# [Stored records]
* * * * * * *
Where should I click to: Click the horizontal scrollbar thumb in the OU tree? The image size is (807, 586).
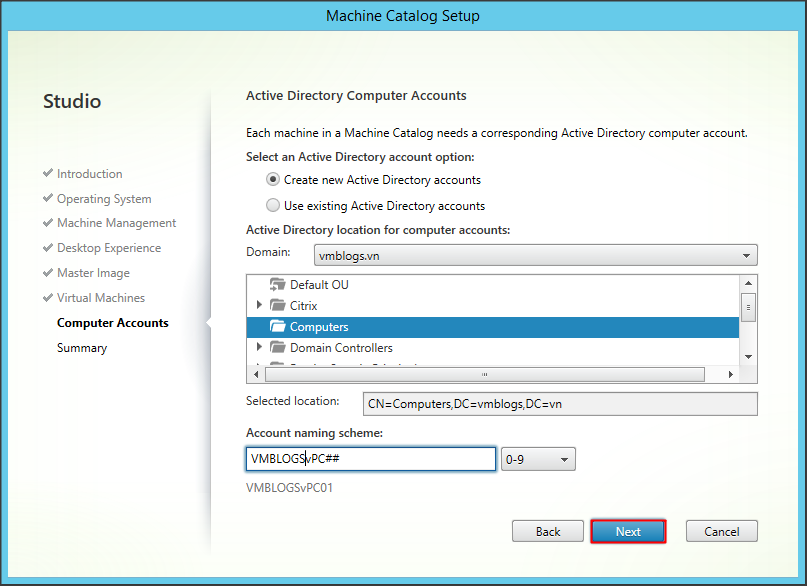coord(485,374)
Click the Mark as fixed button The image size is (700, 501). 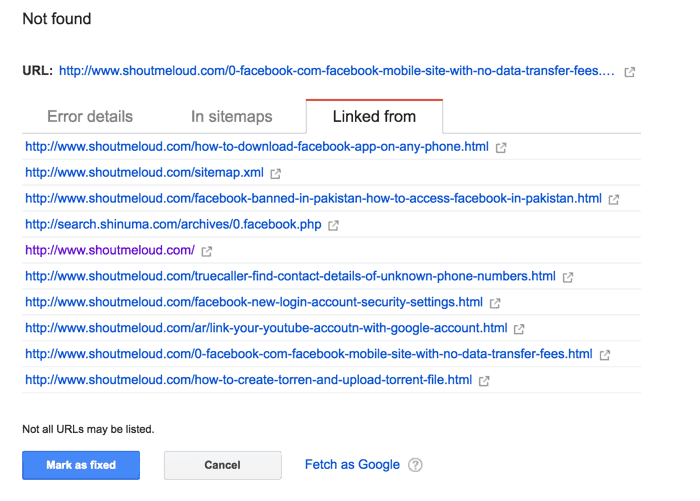[x=81, y=465]
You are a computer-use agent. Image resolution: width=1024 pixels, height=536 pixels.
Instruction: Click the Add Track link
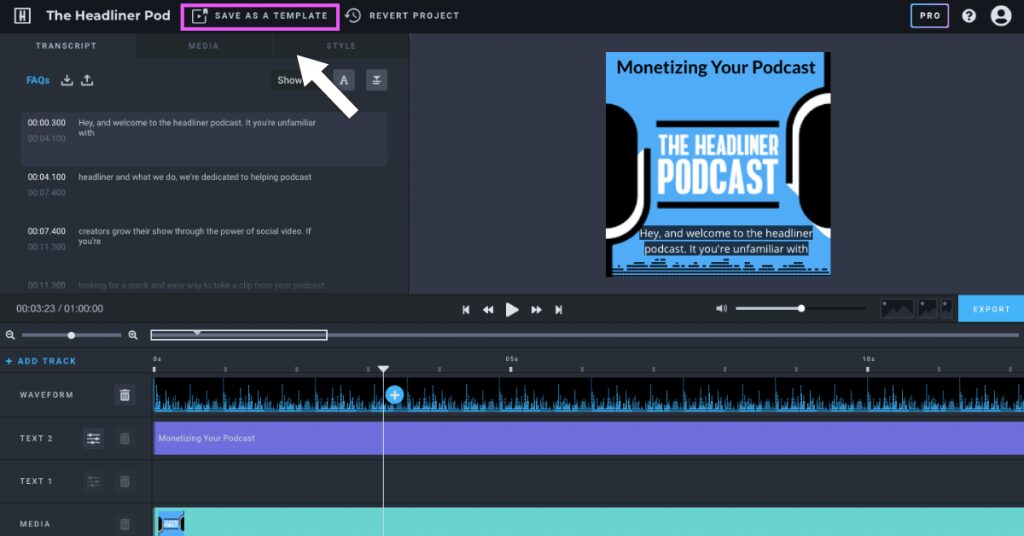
* * * * * * *
Above are the records. Copy exactly, and only, the lines from the line containing "You are a computer-use" through the last one, omitting any pictures.

# [SOLUTION FOR THIS PROBLEM]
You are a computer-use agent. Image resolution: width=1024 pixels, height=536 pixels.
Instruction: Click the Add Track link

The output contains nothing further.